L’essentiel à retenir au sujet des niveaux de gestion, c’est qu’ils sont essentiels au bon fonctionnement d’une organisation et ils imposent aux managers de développer leur capacité à mener et être menés: un ensemble d’habiletés, de comportements innés mais aussi appris. Ce concept met en lumière le défi de l’employé qui souhaite évoluer dans une fonction de gestion à adopter les comportements appropriés au niveau de management occupé ou visé. Exit donc le paradigme de l’expert technique qui peut «naturellement»  passer au poste de manager 1er niveau:  ce qui a fait son succès dans son rôle actuel ne sera pas nécessairement garant de succès dans son nouveau rôle. Si on considère uniquement cet exemple, on constate aisément qu’en devenant manager, la majorité du temps de cet individu ne sera plus consacré à son expertise technique mais plutôt à la gestion des relations au sein de son équipe pour atteindre la performance et les objectifs attendus. (3)

6 niveaux de défis

Mais où résident les défis inhérents au passage entre les différents niveaux de management? Pour ma part, je le vois principalement dans l’évolution de l’état d’esprit qui est à la source ensuite de nos comportements. Le changement de paradigme lorsque l’on accède à un nouveau niveau de gestion force également un changement dans les modèles mentaux… si cela ne survient pas le nouveau manager risque fort de se rendre jusqu’à l’épuisement à force de miser sur des comportements et une façon de voir son rôle qui n’est plus en adéquation avec les exigences de son poste (4).  Dans la section qui suit, je vais aborder pour chaque niveau de management la définition du niveau, le deuil à faire et le défi de l’état d’esprit relatif à ce niveau de management.

Le manager 1er niveau

Définition: superviseur ou chef d’équipe, il gère une équipe de contributeurs individuels.

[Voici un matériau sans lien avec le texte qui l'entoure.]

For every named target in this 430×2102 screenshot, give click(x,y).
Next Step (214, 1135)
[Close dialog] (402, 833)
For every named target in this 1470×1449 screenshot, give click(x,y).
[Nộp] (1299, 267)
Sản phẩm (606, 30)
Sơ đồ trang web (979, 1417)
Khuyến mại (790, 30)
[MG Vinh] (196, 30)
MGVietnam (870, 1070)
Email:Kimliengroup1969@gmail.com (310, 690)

Deuil: son expertise. Bien qu’il soit souvent promu à cette position en reconnaissance de son expertise comme employé et de sa capacité à construire une base de leadership sans autorité formelle, l’employé promu à cette position doit désormais engager son équipe dans l’expertise et s’engager lui-même dans ses nouvelles tâches de gestionnaire. Un passage difficile pour plusieurs qui conservent l’attachement à leur métier ou leur expertise!

Défi: passer de «je vais» à «nous allons»!

Le manager 2e niveau

Définition: gestionnaire senior ou chef de service, il gère une équipe de managers de 1er niveau.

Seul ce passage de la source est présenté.